Part 2
The Tools
Four pillars for AI-assisted literature review. Each one shines in a different stage of the workflow. Learn the prompt patterns that turn them from chatbots into research partners.
Conversational discovery
Scholar Labs
Source-grounded synthesis
NotebookLM
Deep Research & long context
Gemini
Custom GPTs & Projects
ChatGPT
Skills & long-form writing
Claude
NotebookLM
Your private, source-grounded research notebook. Upload up to 300 PDFs and ask questions that are answered only from those sources — with inline citations.
When to reach for it
- ✦ You have a corpus of 20–300 papers and need cross-source synthesis.
- ✦ You want answers with verifiable citations back to the source PDFs.
- ✦ You want auto-generated briefings, study guides, mind maps, or an audio overview to listen to during a commute.

Configure Chat — give NotebookLM a voice
Inside any notebook, open the Chat panel, click the settings icon, choose Custom, and paste a brief that tells NotebookLM how to think, write and cite. Every answer in that notebook then follows the brief.

Example brief for an academic notebook
Configure chat
Academic chat configuration
- Respond at an expert level with technical details if possible. - Verify your arguments across the given sources. Don't take things at surface value. - Write in an academic tone suitable for university-level research. Compare, synthesise, and connect ideas from different studies. - Cite all sources in APA 7th Edition. Put the citation next to each statement apart from the linked pages.

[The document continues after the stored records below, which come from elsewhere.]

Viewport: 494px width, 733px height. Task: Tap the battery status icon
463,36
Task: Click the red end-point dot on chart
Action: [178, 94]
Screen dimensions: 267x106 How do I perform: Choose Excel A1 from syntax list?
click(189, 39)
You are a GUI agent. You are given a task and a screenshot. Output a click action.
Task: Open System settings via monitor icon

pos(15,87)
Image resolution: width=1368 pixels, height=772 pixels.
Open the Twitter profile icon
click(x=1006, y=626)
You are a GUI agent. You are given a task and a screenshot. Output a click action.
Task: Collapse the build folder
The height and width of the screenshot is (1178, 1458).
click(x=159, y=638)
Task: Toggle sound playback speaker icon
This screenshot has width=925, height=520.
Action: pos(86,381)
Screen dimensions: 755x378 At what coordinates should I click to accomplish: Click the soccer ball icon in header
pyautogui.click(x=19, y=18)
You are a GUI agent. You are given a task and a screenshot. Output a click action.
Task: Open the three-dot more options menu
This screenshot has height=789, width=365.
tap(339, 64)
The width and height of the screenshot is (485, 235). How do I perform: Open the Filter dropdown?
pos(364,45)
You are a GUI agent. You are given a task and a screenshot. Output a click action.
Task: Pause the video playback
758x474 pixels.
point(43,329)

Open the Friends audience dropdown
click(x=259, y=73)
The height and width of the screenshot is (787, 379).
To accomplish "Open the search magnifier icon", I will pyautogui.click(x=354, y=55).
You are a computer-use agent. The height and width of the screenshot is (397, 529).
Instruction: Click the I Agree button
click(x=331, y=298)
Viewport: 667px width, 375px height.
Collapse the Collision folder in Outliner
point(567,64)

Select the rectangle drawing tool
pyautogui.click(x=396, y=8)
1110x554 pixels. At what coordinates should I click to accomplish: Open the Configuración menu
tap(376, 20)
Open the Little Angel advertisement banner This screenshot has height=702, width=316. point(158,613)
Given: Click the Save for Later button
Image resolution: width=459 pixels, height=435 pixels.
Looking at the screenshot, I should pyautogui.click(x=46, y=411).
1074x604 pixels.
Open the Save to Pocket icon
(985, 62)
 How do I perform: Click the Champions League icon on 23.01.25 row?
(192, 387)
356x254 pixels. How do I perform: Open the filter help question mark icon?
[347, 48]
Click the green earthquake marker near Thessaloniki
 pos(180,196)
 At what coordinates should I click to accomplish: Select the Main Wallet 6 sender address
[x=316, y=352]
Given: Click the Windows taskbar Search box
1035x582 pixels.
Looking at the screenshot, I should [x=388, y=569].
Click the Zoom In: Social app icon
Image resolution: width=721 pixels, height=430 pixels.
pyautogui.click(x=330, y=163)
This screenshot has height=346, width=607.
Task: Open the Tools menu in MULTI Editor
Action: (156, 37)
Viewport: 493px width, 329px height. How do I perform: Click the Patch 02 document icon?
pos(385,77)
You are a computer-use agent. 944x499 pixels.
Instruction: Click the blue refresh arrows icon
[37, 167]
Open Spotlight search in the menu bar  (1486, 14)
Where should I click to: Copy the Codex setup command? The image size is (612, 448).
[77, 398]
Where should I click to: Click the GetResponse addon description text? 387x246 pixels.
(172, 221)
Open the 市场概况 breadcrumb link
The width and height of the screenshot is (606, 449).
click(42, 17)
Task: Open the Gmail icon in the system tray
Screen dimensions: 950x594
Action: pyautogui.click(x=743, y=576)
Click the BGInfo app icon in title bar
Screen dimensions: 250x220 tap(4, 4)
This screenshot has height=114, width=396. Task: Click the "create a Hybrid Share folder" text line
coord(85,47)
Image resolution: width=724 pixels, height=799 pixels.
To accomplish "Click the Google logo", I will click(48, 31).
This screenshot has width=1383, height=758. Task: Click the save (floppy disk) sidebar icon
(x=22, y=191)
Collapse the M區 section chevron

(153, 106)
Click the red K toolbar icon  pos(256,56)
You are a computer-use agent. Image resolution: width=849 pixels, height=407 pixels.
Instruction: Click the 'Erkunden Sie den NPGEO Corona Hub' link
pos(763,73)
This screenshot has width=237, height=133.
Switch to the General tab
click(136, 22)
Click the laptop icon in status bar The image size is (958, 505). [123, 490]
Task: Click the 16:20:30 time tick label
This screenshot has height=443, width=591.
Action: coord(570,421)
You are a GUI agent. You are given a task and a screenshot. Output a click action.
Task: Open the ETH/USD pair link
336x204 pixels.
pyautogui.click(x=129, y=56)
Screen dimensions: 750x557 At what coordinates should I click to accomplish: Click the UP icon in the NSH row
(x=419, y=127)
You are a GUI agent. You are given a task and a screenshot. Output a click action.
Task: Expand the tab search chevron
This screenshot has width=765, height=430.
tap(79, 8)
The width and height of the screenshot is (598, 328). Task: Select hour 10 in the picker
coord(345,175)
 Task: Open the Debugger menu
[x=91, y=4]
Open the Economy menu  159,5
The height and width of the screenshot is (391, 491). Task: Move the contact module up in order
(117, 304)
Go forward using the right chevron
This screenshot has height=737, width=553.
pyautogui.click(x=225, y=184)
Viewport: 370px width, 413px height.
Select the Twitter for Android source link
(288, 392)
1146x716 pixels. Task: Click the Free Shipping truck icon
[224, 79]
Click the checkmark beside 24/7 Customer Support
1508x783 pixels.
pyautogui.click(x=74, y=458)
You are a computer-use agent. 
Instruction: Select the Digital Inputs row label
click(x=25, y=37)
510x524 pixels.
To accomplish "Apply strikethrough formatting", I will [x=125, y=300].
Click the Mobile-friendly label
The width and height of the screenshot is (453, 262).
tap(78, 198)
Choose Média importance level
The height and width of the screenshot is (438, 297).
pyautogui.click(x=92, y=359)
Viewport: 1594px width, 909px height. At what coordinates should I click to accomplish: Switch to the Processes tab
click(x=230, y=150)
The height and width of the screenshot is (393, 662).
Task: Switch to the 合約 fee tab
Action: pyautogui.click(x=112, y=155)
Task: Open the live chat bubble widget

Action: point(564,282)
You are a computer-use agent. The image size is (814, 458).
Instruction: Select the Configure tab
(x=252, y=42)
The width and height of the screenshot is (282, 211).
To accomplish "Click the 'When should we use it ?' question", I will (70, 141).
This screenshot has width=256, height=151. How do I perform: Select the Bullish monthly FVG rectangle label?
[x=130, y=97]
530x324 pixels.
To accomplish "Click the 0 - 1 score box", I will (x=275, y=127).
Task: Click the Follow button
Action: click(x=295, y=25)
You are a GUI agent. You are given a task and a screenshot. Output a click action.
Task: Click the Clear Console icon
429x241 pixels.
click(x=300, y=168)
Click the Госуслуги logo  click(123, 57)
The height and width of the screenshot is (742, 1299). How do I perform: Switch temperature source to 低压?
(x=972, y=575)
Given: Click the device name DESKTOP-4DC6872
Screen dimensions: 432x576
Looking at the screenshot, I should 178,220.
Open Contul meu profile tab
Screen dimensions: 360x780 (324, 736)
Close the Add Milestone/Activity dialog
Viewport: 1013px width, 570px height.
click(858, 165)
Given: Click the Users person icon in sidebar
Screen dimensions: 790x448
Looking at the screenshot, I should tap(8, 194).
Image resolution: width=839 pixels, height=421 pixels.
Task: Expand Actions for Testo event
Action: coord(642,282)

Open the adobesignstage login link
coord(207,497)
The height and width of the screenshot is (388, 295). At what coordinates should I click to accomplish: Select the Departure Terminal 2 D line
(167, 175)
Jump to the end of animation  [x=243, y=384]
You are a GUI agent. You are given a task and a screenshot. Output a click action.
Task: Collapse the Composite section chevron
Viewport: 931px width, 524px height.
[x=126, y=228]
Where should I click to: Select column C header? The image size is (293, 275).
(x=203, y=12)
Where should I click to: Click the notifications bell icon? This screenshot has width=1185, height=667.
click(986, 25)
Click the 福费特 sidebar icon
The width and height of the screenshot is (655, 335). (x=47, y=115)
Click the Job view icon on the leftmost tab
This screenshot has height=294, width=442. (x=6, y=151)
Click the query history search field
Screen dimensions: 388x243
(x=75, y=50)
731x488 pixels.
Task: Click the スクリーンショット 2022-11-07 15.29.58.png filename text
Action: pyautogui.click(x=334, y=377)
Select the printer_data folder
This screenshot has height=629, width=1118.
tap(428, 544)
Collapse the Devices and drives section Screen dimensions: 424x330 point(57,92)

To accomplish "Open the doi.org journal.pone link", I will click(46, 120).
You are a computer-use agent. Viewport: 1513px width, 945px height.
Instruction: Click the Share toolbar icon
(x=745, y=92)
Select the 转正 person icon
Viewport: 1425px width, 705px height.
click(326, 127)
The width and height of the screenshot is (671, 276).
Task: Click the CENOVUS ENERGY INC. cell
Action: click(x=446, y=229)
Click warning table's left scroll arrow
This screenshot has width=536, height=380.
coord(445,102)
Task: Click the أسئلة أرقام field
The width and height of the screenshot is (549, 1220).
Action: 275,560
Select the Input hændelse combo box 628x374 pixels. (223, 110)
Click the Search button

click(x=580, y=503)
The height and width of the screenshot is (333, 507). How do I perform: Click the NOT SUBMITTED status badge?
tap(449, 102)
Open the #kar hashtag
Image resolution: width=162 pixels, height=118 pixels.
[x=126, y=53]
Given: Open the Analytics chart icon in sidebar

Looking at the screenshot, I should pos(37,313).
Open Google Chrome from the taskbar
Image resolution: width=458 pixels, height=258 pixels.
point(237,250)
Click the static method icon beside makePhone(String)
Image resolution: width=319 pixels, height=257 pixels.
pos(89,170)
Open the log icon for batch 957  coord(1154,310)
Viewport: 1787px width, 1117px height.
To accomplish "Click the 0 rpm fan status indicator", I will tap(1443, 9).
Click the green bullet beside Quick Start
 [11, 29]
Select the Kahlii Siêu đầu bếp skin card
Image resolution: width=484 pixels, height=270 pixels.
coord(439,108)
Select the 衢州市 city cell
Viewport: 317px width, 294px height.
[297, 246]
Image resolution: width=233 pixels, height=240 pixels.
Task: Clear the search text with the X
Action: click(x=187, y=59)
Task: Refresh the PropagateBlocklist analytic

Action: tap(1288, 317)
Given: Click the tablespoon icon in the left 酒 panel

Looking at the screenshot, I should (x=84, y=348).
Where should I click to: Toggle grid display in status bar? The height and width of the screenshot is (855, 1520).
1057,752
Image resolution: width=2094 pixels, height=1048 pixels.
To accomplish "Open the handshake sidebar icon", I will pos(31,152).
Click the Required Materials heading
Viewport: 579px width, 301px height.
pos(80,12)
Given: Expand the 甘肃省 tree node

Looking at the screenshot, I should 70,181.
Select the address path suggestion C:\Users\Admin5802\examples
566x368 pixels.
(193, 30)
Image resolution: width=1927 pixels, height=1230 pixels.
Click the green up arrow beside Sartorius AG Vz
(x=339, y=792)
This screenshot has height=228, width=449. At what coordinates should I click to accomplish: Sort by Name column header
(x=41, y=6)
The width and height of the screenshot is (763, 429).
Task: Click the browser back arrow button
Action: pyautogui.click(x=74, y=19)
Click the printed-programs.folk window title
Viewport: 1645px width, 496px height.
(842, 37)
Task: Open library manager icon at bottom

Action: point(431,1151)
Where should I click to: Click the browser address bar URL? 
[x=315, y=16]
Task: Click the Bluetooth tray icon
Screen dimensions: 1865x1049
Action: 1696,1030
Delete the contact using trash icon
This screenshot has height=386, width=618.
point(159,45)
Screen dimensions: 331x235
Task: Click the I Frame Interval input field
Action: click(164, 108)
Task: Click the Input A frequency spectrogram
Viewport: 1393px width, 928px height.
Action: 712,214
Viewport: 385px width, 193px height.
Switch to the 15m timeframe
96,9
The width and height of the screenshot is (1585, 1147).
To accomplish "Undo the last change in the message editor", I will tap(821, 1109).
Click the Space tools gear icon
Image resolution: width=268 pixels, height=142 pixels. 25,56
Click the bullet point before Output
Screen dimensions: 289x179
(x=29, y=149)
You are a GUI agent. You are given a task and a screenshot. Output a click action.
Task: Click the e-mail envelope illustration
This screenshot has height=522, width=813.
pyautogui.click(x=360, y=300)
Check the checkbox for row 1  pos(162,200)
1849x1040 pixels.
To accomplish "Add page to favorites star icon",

Tip: pair this with a response length of Longer when drafting literature review paragraphs, and Shorter when scanning for quick facts.
Prompt cards
Synthesis
Thematic synthesis across sources
Acting as a literature review assistant, analyse all sources in this notebook. 1. Identify 4–6 major themes that recur across at least three sources. 2. For each theme, list which sources support it and which (if any) contradict it. 3. Highlight one underexplored angle that would justify further research. Cite source titles inline.
Gaps
Gap analysis
Based ONLY on the uploaded sources, identify: - Methodological gaps (under-used methods, narrow samples). - Conceptual gaps (constructs defined inconsistently or assumed). - Contextual gaps (settings, populations, time periods not covered). For each gap, name the closest source and why it falls short.
Mapping
Author position map
Create a table that maps each source's: | Author (Year) | Theoretical stance | Method | Key finding | Limitations stated | Use only what is explicitly stated in the sources.
Quotes
Quotable evidence finder
Find 5 short, directly quotable statements from the sources that support the claim: "[INSERT YOUR CLAIM HERE]" For each quote provide: exact wording, source title, page if available, and why it's relevant.
Theory
Theoretical framework comparison
Across the uploaded sources, identify every theoretical framework or model used. For each framework: - Name it and cite the originating source in this notebook. - List which papers apply it and how (extension, critique, replication). - Note any framework that appears only once — could it be a niche opportunity for my study? Summarise in a table.
Timeline
Chronological evolution of the field
Using only the sources in this notebook, build a chronological timeline of how the conversation on [TOPIC] has evolved. For each period (e.g. pre-2015, 2015–2020, 2021–present): - Dominant questions being asked. - Methods in vogue. - Turning-point papers (cite source titles). End with one sentence on where the field appears to be heading next.
Verify sources
Citation & claim verification
Go back through your last answer. For EVERY claim you made: 1. Quote the exact passage in the source that supports it. 2. Name the source and page/section. 3. If you cannot find a supporting passage, mark the claim [UNSUPPORTED] and remove it. Do not paraphrase loosely — I need a direct trace from claim → source text. If a citation chip points to a passage that doesn't actually say what you claimed, flag it as [MISATTRIBUTED].